Understanding and Improving Hyperbolic Deep Reinforcement Learning

Published 16 Dec 2025 in cs.LG and cs.AI | (2512.14202v1)

Abstract: The performance of reinforcement learning (RL) agents depends critically on the quality of the underlying feature representations. Hyperbolic feature spaces are well-suited for this purpose, as they naturally capture hierarchical and relational structure often present in complex RL environments. However, leveraging these spaces commonly faces optimization challenges due to the nonstationarity of RL. In this work, we identify key factors that determine the success and failure of training hyperbolic deep RL agents. By analyzing the gradients of core operations in the Poincaré Ball and Hyperboloid models of hyperbolic geometry, we show that large-norm embeddings destabilize gradient-based training, leading to trust-region violations in proximal policy optimization (PPO). Based on these insights, we introduce Hyper++, a new hyperbolic PPO agent that consists of three components: (i) stable critic training through a categorical value loss instead of regression; (ii) feature regularization guaranteeing bounded norms while avoiding the curse of dimensionality from clipping; and (iii) using a more optimization-friendly formulation of hyperbolic network layers. In experiments on ProcGen, we show that Hyper++ guarantees stable learning, outperforms prior hyperbolic agents, and reduces wall-clock time by approximately 30%. On Atari-5 with Double DQN, Hyper++ strongly outperforms Euclidean and hyperbolic baselines. We release our code at https://github.com/Probabilistic-and-Interactive-ML/hyper-rl .

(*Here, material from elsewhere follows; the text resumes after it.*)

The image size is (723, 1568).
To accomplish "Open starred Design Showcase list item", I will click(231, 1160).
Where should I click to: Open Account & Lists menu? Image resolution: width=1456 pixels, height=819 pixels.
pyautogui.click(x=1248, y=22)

Abstract PDF Upgrade to Chat

Summary

The paper demonstrates that instability in hyperbolic deep RL arises from gradient pathologies and norm explosion near the manifold boundaries.
It introduces HYPER++ which employs a categorical value loss and RMSNorm with learnable scaling to achieve up to 30% reward improvements and faster training.
The study underscores the importance of aligning loss functions with geometric regularization to stabilize actor-critic training in hyperbolic spaces.

A Rigorous Analysis and Practical Stabilization of Hyperbolic Deep Reinforcement Learning

Introduction

The application of hyperbolic geometry to deep reinforcement learning (RL) promises inductive biases that naturally encode hierarchies and relational structures inherent in sequential decision problems. While hyperbolic representations, particularly in the Poincaré Ball and Hyperboloid models, have demonstrated theoretical and empirical superiority for tree-structured data, their deployment in deep RL has been severely hindered by optimization difficulties and instability during actor-critic training. This paper provides a systematic analysis of the sources of instability in hyperbolic RL agents and introduces HYPER++, an RL agent architecture that achieves stable, efficient, and performant training in hyperbolic latent spaces (2512.14202).

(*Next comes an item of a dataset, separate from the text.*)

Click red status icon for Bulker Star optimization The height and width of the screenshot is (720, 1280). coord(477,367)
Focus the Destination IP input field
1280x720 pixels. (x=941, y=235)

Problem Formulation and Limitations of Prior Work

Most RL environments, such as chess-like games or environments with irreversible state transitions, manifest hierarchical and exponentially expanding state spaces. Euclidean embeddings inadequately capture these properties due to their polynomial volume growth. Hyperbolic geometry, with its exponential expansion, is better matched to RL’s dynamics and has shown empirical promise in preceding works. However, attempts to combine hyperbolic representation learning with state-of-the-art RL algorithms (e.g., PPO, DDQN) have encountered degenerate policies, gradient instability, and severe trust-region violations. Existing remedies, such as spectral normalization or ad-hoc norm clipping, induced undesirable restrictions on model expressivity and incurred computational overhead.

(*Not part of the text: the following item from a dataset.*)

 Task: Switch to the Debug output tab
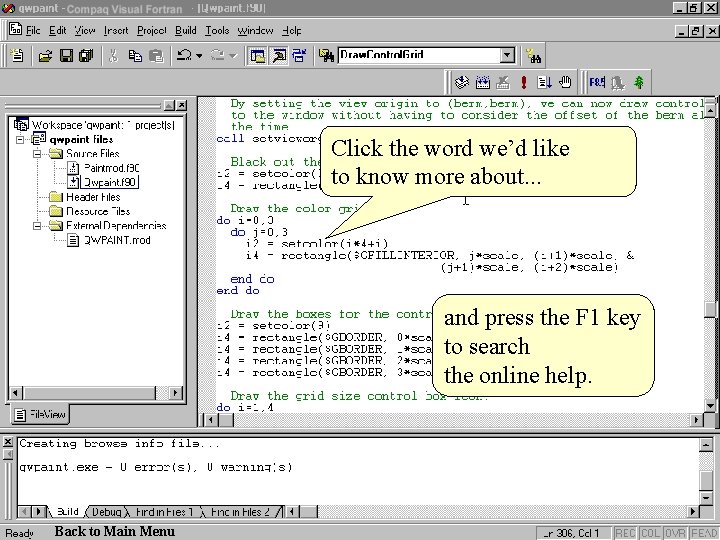107,512
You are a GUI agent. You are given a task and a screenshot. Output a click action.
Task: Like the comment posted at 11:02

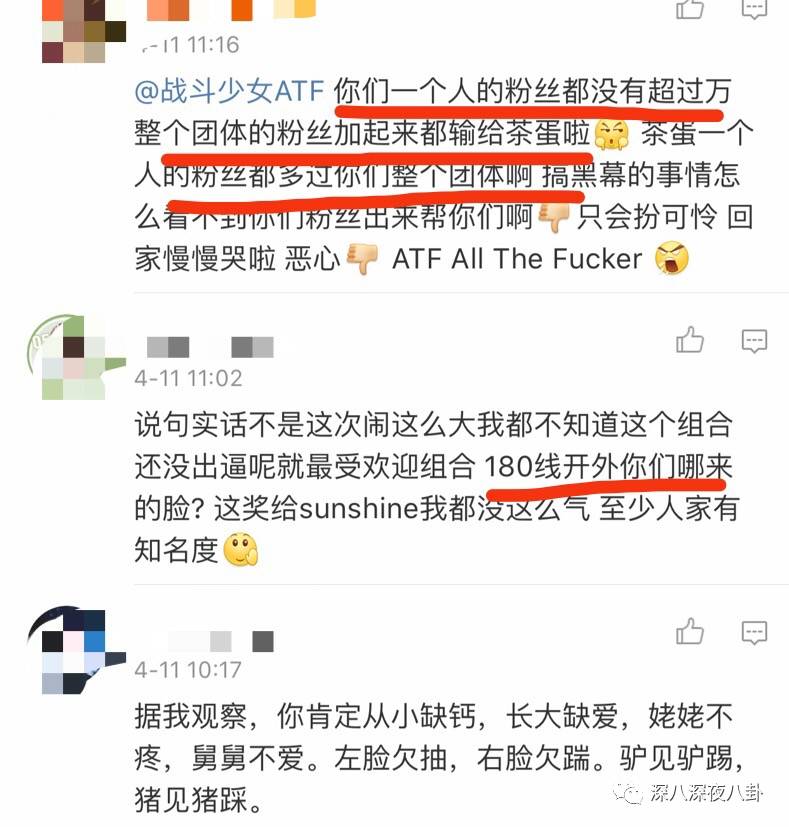click(690, 340)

Gradient Pathologies in Hyperbolic Architectures

The authors present an in-depth differential analysis of the operations mapping Euclidean features into hyperbolic manifolds, focusing on the exponential map and multinomial logistic regression (MLR) layers. Both the Poincaré Ball and Hyperboloid models are shown to suffer destabilization from large-norm embeddings. In the Poincaré Ball, the conformal factor’s gradient explodes near the boundary, causing vanishing or blowing-up gradients during backpropagation, with the instability coupled to the squared inverse of the feature norm. The Hyperboloid avoids this specific pathology due to the absence of a conformal factor but is subject to ill-conditioning via the exponential growth of $\sinh$ and $\cosh$ in the exponential map. It is emphasized that regularizing norm growth in the final Euclidean layers—before the mapping to hyperbolic space—is essential for stability; prior approaches applying spectral normalization solely on the last linear layer are mathematically and empirically insufficient.

The HYPER++ Architecture

HYPER++ addresses RL nonstationarity, norm explosion, and geometric instability via three critical modifications:

Categorical Value Loss: The critic is trained using a classification-oriented categorical distributional loss (HL-Gauss) instead of standard regression. This aligns the loss landscape to the geometric properties of hyperbolic MLR and robustly smooths critic updates.
RMSNorm with Feature Scaling: A dimension-independent RMSNorm layer is applied to the Euclidean encoder’s outputs, followed by a learnable multiplicative feature scaling. This preserves model capacity while guaranteeing analytic bounds on feature norms and preempting the curse of dimensionality. RMSNorm’s lack of mean-centering avoids disrupting the hyperbolic hierarchy structure.
Preferential Use of the Hyperboloid Model: The hyperboloid formulation is used for the terminal network layers, avoiding conformal factor instabilities and further smoothing gradients when combined with the above regularization.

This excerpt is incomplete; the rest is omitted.